Additionally, renewal rates as reported by RealPage reached a record level in Q3 2021 as residents sought to lock in more favorable rates. Operating expenses declined by 1.8 ppt, which may come as a surprise given the run-up in inflation, which began in earnest in June 2021. But for much of 2021, service price increases were running very near pre-pandemic levels while prices for goods were skyrocketing. Breaking down the repairs and maintenance category, which experienced the largest drop of 1.7 ppt, reveals price increases for appliances, paint and cleaning supplies, while price for janitorial services, elevator repair and maintenance, snow removal and other expenses fell. Other expenses driving the decline in total operating expenses were turnover costs, down 1.2 ppt due to high renewal rates, as previously mentioned.
Payroll expenses declined as expressed as a percentage of GPR. Although wage growth was strong across the U.S., there are several factors at play that may have led total payroll expenses to drop: 1. The perfect storm of record numbers of job openings, high turnover rates and difficulty filling positions, ultimately leaving vacant positions open longer; 2. The retirement of experienced, top-salaried employees; and 3. The pace of technology adoption, which accelerated during the pandemic and continues today. In fact, one large multifamily housing firm reported that just one of its technology initiatives resulted in 7,500 fewer labor hours per month and a 15% reduction in onsite staff.
Utility costs experienced the most significant increase, rising 1.8 ppt, and almost entirely driven by heating fuel, up 1.4 ppt. With the exception of gasoline, fuel oils and other fuels experienced the largest annual increases in prices in the energy category of the Consumer Price Index: 27.6%, according to the Bureau of Labor Statistics.
Property taxes and insurance were also on the rise in 2021, increasing a total of 0.9 ppt. According to a survey conducted in 2021 by NDP Analytics and sponsored by NAA along with five other housing organizations, 60% of survey respondents reported general umbrella/excess liability insurance cost increases greater than 15%, while one-in-10 saw their premiums double or more than double. With climate change driving more frequent natural disasters, there will likely be no relief from mounting insurance costs.

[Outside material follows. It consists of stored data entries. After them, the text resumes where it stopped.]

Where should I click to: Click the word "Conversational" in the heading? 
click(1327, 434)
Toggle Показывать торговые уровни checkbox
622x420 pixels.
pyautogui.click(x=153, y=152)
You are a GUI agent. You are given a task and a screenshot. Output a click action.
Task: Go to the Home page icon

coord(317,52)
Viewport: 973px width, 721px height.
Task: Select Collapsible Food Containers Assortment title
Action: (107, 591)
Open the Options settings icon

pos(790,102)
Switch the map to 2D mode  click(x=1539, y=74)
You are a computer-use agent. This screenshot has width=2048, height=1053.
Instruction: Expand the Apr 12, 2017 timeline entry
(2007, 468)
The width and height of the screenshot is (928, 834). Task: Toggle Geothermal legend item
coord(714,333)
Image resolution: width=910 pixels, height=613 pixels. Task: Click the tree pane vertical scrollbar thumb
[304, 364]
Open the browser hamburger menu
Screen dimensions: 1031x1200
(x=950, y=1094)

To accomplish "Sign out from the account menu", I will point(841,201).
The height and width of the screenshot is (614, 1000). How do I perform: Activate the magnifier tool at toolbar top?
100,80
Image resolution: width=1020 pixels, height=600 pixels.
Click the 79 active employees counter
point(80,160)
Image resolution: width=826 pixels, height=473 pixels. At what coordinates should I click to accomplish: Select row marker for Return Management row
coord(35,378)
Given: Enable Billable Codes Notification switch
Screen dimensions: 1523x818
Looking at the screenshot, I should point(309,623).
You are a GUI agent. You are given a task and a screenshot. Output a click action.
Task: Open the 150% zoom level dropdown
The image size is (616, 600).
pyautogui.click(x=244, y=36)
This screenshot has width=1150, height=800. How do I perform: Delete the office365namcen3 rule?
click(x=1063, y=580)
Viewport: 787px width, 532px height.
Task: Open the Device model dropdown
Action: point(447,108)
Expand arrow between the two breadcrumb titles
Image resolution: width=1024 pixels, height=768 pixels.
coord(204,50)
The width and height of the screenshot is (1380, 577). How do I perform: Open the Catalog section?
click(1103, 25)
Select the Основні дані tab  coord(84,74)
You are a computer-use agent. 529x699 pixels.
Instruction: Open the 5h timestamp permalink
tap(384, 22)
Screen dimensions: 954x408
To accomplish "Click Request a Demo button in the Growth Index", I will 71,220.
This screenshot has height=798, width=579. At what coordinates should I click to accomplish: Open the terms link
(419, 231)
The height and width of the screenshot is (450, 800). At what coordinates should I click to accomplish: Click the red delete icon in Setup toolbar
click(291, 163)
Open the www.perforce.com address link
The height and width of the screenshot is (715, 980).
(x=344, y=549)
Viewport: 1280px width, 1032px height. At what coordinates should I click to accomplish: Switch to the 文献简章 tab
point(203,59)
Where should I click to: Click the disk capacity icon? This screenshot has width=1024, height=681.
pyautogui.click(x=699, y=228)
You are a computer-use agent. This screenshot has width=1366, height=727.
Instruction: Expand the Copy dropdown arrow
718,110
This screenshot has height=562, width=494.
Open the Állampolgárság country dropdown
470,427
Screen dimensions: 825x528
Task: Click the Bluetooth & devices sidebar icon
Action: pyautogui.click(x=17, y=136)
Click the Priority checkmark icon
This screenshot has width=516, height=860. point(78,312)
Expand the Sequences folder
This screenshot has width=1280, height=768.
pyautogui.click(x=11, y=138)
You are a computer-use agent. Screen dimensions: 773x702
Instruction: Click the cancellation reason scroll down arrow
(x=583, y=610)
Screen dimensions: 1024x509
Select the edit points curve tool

Finally, net operating income (NOI) posted an impressive 5.4 ppt increase with 2021 going down in the record books across all apartment indicators. Markets in the Sun Belt performed particularly well due to heavy in-migration, strong household formations and solid job growth.
Metropolitan Area Overview
The 2021 Income/Expense IQ provides conventional apartment benchmark data for more than 80 metropolitan areas. This metro area analysis focuses on year-over-year trends for operating expenses, total and net operating income for metro areas with 20 or more properties in the sample.
The combination of renter wage growth, low vacancy rates and an increasingly tight supply of for-sale homes caused rent prices to skyrocket in the year 2021. Sun Belt markets witnessed the highest rent growth as they welcomed strong renter in-migration from high-cost coastal states like California and New York.
As a result of elevated rent growth, 30 out of the 39 markets analyzed for this report recorded a year-over-year increase in total revenue. The leading markets for revenue growth included Fort Worth, Texas; Salt Lake City; Charleston, S.C.; Dallas; and Miami. In contrast, Jacksonville, Fla., and San Jose and Riverside, Calif., ranked lowest for revenue growth, attributable to residents not paying their rent. According to CoStar Group, asking rents in Jacksonville increased by more than 20% in 2021, one of the largest increases in the U.S. Although asking rents improved substantially, loss-to-lease was greater than what was seen in 2020. This means the actual rent being charged for a resident to lease an apartment is lower than the asking rent.
Net operating income per unit varied from $24,420 in New York City to $3,866 in Kansas City, Mo. Tampa and Fort Lauderdale, Fla., had the highest growth in NOI, experiencing a 34.4 and 32.2 percentage point increase, respectively. In contrast, NOI in San Jose and New York declined 21.2 and 12.3 percentage points. Robust demand was the catalyst for income growth in Florida markets. Rental rates rapidly increased during the pandemic as renters flocked to the Sunshine State because of low taxes, job opportunities and affordable cost of living. Meanwhile, the total income per unit in San Jose fell year-over-year, which reflects how the remote work revolution has impacted this technology hub.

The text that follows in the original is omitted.